# [WHAT YOU ARE ASKED TO DO]
Filter the records for lines holding the string "link".

# [WORKING DATA]
***

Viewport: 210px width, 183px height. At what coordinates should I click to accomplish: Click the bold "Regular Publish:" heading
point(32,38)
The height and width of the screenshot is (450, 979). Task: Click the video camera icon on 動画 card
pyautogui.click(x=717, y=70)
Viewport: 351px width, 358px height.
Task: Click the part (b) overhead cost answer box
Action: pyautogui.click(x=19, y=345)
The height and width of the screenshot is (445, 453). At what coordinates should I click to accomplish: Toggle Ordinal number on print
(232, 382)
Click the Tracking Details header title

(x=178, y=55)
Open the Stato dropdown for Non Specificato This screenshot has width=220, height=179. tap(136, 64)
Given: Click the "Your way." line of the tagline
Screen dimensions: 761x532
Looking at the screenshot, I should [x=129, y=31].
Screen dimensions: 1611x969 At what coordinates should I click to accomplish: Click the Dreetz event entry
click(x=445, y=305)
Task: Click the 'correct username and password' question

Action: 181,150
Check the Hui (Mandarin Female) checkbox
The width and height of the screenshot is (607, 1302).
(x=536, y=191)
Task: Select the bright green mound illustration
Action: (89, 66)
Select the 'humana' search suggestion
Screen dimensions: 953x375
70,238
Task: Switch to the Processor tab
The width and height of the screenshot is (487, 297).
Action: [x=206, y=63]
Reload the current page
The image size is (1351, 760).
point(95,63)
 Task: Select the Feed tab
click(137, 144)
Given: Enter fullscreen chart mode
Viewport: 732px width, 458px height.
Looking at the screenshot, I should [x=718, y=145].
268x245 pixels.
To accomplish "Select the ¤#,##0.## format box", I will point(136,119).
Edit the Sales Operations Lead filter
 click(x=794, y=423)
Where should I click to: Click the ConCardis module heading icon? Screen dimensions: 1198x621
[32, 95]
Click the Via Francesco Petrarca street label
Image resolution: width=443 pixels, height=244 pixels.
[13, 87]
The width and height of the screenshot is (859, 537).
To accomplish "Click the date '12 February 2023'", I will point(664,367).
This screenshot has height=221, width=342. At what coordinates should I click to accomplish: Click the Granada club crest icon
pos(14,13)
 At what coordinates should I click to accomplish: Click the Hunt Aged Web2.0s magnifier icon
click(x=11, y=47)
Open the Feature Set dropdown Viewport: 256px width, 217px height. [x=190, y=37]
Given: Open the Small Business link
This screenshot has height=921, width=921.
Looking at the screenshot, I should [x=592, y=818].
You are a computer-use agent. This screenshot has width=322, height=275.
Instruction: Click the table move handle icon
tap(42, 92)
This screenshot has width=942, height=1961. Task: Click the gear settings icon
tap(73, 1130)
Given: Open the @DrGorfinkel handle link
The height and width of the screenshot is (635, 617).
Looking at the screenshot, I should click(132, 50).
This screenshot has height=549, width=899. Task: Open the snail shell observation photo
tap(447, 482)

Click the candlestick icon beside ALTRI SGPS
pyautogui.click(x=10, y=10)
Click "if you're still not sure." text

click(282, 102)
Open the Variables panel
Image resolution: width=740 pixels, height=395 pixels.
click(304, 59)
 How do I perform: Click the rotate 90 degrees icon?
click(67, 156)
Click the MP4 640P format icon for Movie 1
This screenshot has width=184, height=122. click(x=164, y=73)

***

# [SOLUTION TO THIS PROBLEM]
Given: Open the Small Business link
Given: Open the @DrGorfinkel handle link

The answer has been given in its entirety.